(Exercise description) In the records below, find each line with the word "resolution" and copy it.

------------------------------------------------------------------------

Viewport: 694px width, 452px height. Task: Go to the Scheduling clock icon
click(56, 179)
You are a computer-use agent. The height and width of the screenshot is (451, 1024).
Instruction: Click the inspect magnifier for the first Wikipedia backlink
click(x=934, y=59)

------------------------------------------------------------------------

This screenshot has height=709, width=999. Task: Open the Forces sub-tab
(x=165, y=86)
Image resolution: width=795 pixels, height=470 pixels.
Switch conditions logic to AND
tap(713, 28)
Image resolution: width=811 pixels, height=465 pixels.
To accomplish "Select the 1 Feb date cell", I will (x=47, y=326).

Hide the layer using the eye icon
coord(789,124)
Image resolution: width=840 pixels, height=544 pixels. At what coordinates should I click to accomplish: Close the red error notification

------------------------------------------------------------------------

(Exercise response)
Image resolution: width=795 pixels, height=470 pixels.
Image resolution: width=811 pixels, height=465 pixels.
Image resolution: width=840 pixels, height=544 pixels. At what coordinates should I click to accomplish: Close the red error notification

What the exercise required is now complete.